Wind operators must squeeze out every watt they can when the wind is blowing. To do so, wind projects must be reliable and maintained with minimum cost. With variable winds, high costs, and slim margins, everything has to work right to make sure that wind is attractive alternative power and a sound economic investment. So if a turbine is to work 20 years or more before retiring, it better be properly designed and maintained.
Standard procedures: Not working
Most wind turbines are maintained by a combination of traditional schedule-based preventive maintenance and threshold-based alarm systems. A problem with scheduled maintenance is that the standard six-month interval between inspections may be too long to detect an emerging problem. And fixed-threshold alerts, typically set by OEMs, activate too late to support proactive maintenance. That’s because the alerts are intended to protect equipment from catastrophic damage and can’t take into account a wide range of normal wind-turbine operating conditions and unit-to-unit manufacturing variances.

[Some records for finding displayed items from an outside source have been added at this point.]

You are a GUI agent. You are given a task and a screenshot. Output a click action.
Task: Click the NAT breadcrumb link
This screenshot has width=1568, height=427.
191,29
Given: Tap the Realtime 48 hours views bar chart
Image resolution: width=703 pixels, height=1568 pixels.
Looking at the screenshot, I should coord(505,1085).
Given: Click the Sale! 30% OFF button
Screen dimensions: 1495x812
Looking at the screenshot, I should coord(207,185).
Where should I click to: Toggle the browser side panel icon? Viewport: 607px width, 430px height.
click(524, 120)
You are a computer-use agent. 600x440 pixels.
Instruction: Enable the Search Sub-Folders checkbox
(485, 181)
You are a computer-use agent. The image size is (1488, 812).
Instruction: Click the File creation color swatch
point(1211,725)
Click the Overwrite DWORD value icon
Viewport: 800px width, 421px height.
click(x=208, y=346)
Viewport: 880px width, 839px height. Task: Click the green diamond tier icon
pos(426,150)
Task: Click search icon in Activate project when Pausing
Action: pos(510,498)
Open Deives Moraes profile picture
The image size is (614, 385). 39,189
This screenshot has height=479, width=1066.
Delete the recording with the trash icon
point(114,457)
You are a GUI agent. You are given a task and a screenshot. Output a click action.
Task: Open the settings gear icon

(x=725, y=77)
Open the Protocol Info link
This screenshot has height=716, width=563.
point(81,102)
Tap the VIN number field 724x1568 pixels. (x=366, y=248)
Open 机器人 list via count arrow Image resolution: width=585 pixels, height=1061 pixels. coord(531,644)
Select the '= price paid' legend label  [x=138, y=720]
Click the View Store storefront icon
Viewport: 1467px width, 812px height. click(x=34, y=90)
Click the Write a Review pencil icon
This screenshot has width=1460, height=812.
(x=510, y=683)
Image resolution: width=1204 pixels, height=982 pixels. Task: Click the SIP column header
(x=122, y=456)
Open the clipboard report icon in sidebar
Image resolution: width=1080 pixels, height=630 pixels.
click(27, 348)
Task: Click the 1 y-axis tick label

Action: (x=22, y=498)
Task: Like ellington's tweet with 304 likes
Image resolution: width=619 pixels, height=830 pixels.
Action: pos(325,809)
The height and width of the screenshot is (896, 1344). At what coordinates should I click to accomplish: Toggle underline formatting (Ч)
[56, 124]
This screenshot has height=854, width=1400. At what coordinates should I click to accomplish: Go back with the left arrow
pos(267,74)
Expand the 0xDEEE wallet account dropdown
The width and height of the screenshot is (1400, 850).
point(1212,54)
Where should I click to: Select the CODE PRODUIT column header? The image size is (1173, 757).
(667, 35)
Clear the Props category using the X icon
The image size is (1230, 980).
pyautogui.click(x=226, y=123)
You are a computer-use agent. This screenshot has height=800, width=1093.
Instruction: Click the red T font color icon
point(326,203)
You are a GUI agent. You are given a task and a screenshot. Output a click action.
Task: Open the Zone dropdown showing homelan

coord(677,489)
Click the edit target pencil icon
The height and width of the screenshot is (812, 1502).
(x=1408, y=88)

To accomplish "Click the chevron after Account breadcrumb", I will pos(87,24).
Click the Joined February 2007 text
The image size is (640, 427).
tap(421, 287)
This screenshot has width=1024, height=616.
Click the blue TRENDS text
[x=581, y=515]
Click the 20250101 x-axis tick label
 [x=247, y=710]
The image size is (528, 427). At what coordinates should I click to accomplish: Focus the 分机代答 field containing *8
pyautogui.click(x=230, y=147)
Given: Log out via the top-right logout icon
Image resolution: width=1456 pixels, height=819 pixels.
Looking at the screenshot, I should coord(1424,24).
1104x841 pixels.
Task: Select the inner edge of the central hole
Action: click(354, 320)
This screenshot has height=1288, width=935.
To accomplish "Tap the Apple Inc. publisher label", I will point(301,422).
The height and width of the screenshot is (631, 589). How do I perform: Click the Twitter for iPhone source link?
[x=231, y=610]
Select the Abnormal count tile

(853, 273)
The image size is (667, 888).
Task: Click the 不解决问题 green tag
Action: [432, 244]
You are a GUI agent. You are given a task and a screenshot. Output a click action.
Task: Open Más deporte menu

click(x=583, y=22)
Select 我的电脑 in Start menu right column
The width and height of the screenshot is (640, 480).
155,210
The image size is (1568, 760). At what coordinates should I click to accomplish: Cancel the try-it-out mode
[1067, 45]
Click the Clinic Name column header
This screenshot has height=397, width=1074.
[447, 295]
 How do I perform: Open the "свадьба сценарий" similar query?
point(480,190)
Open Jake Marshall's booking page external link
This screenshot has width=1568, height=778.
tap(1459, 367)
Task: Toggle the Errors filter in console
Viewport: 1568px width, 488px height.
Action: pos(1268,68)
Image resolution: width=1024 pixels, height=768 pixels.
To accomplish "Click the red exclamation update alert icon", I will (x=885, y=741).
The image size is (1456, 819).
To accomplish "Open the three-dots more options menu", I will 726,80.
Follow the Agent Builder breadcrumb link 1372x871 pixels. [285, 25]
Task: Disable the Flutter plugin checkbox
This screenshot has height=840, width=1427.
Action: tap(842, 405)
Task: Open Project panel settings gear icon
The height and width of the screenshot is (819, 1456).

As a result, typical fixed-threshold-alert systems do not detect problems until after a failure occurs.
Likewise, traditional condition-monitoring and predictive maintenance tools, such as vibration analysis, oil analysis, and thermography, are limited because of the difficulty in accessing the typical wind-turbine nacelle, the variable nature of the machine, and the time limitations and analytic capabilities of the technicians using them.
Ideally, equipment maintenance should only be performed when something needs fixing. Most preventive maintenance works on the idea of regularly inspecting or servicing equipment to address potential failures before they progress. However, given the huge variations in operating profile and environment, it’s easy to see that the regular, fixed inspection interval of traditional preventive maintenance may not catch critical emerging problems in the wind environment.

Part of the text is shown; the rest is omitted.